NEW DELHI: Many among India’s leading economists as well as chief ministers do not seem to be in agreement with the IMF which has prescribed that India should avoid a fiscal stimulus to spur growth and instead concentrate on cutting public debt as a way out of the economic morass it has sunk into.
The IMF in a report on its consultations with India has flagged the fact that though the Union government has targeted a fiscal deficit of 3.3 per cent, the total public sector borrowing may well be nearer 8.5 per cent. It has advised that this should be cut down to 5.4 per cent.
The World Bank arm’s advice is that India should avoid the fiscal stimulus and instead generate revenue for its development needs by slashing debt. “Economic development projects and enhanced social initiatives in India will be vital in the coming years … but to generate the revenue to get them off the ground, India’s debt, among the highest in emerging markets, must be reduced,” it said.

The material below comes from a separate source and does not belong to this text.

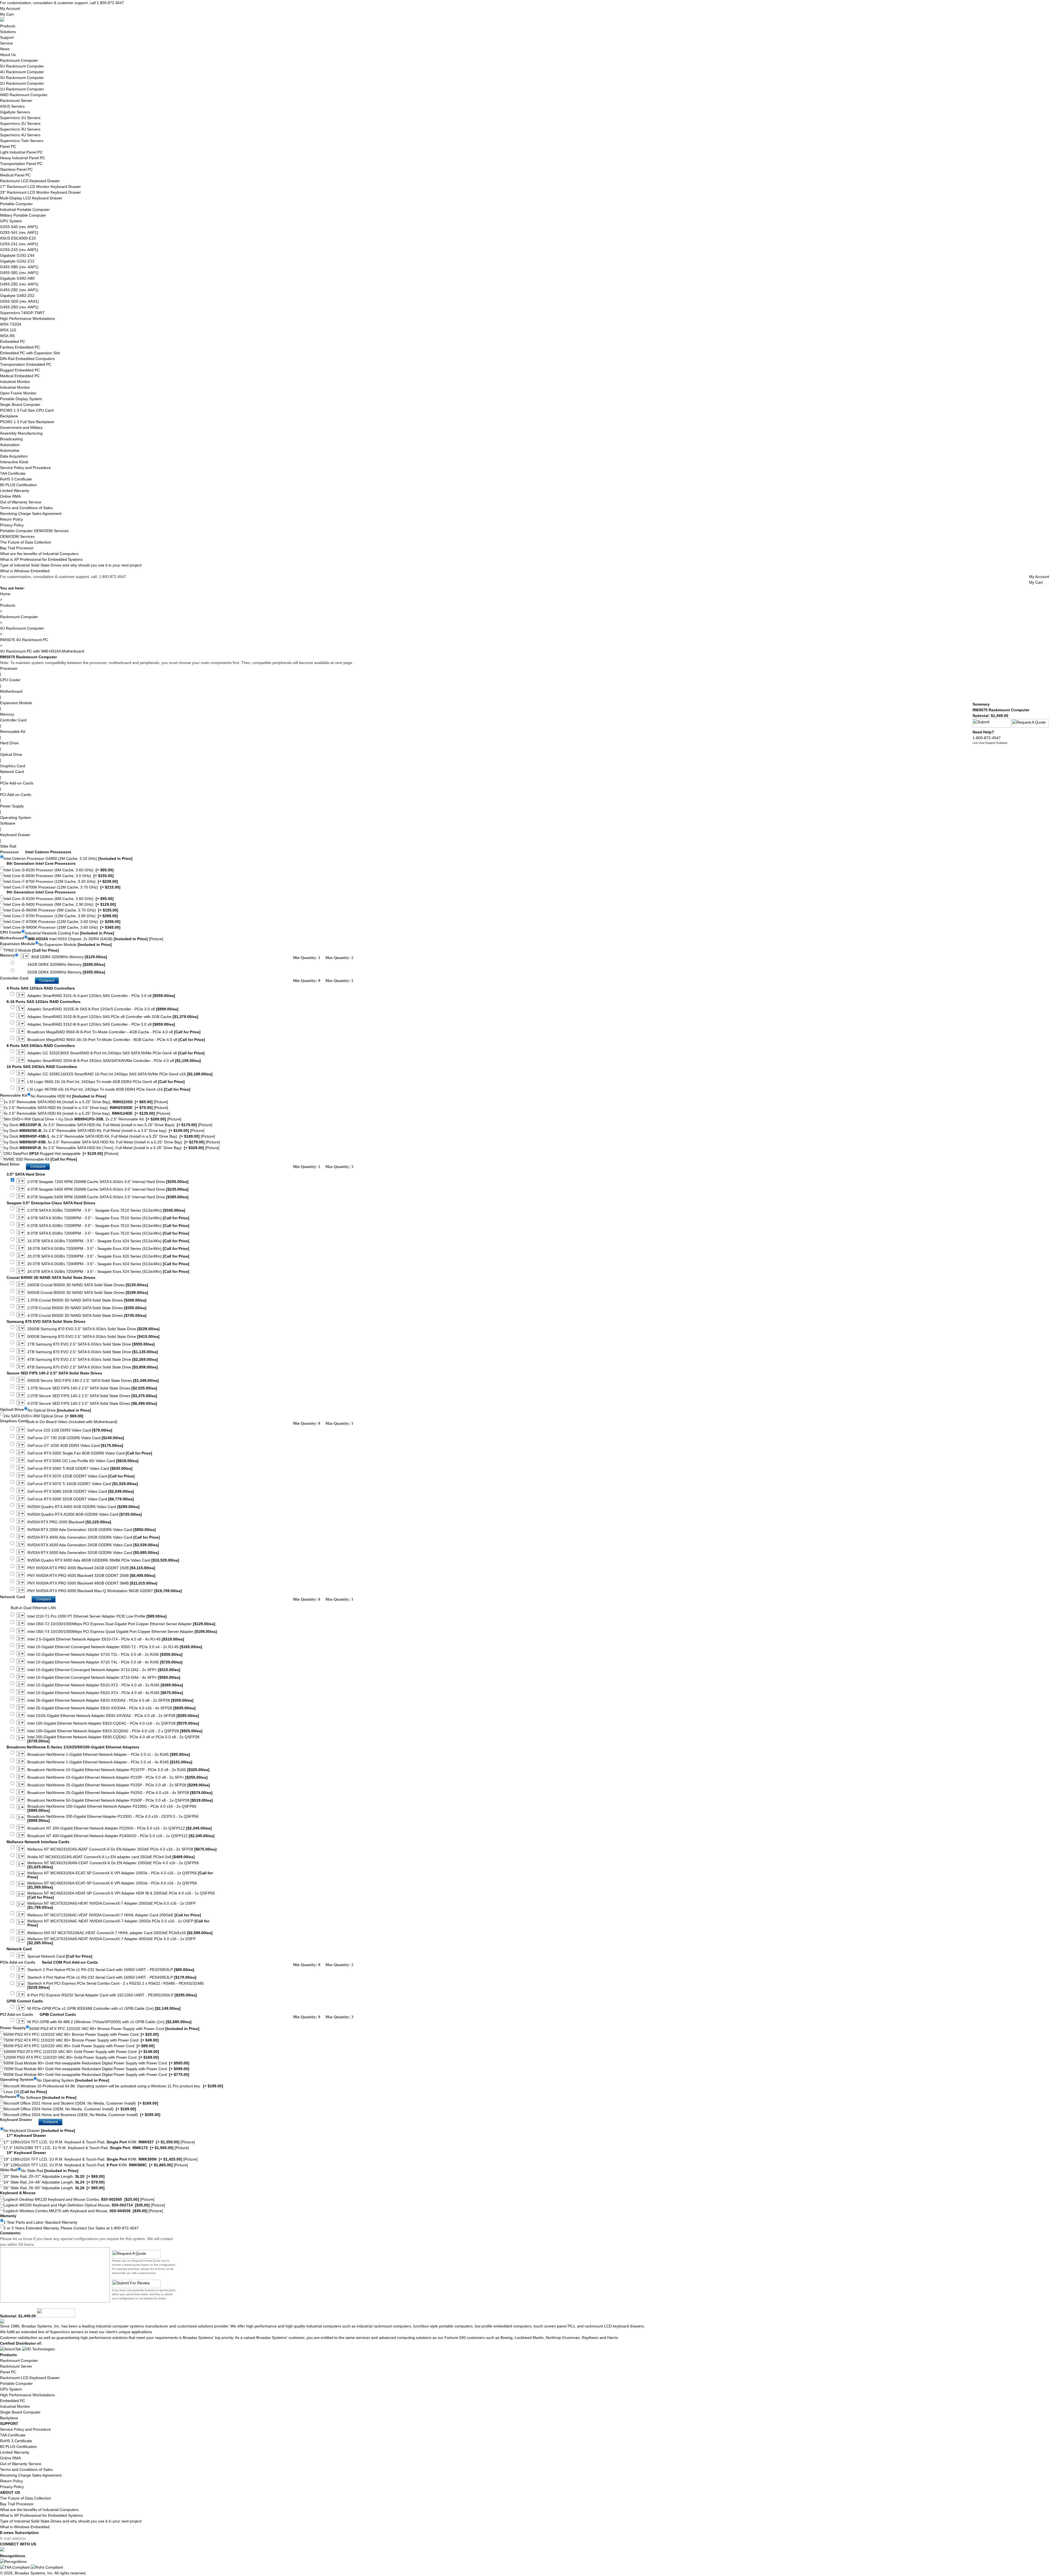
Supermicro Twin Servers (21, 140)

India’s chief ministers, at a meeting with Union finance minister Nirmala Sitharaman last week, recommended that the central government should relax fiscal deficit targets in order to give a spending push to India’s slowing economy. India posted six-year quarterly GDP growth of 4.5 per cent in July-September 2019 besides recording straight three months of factory production numbers shrinking in the months up to October this year.
Prof. Arun Kumar, Malcolm S Adiseshiah Chair at the Institute of Social Sciences, said, “The IMF prescription is a strict monetarist approach and suits more developed countries with near full employment … our situation is different, the informal sector is in tatters, unemployment is rising and we have excess capacities, we need a spending stimulus.”
However, Dr M Govinda Rao, former member of the PM’s Economic Advisory Council, said India needs to come up with reforms and to explore other ways of raising funds. “More efforts to sell off PSUs is needed, we need to take up social welfare ad infrastructure projects but we also need to slash our huge subsidy burden,” Rao said.
“As it is besides public borrowing, we have indulged in off-budget borrowings through the Food Corporation of India, Fertiliser Corporation and by delaying pay-outs to states … the centre does not have fiscal space and it also needs to be more transparent about its fiscal deficit.”
The IMF in some ways echoed Rao, saying, “Any growth impetus should instead come from other measures (monetary policy and structural reforms).”
However, both did not rule out a fiscal stimulus. “If the fiscal deficit has to be relaxed, let us do so built with clear roadmap and transparency,” Rao said, while the IMF said, “In the event of a more severe economic slowdown, any fiscal stimulus should be temporary, focusing on measures to boost near-term growth such as immediate investment expensing, or public infrastructure spending.”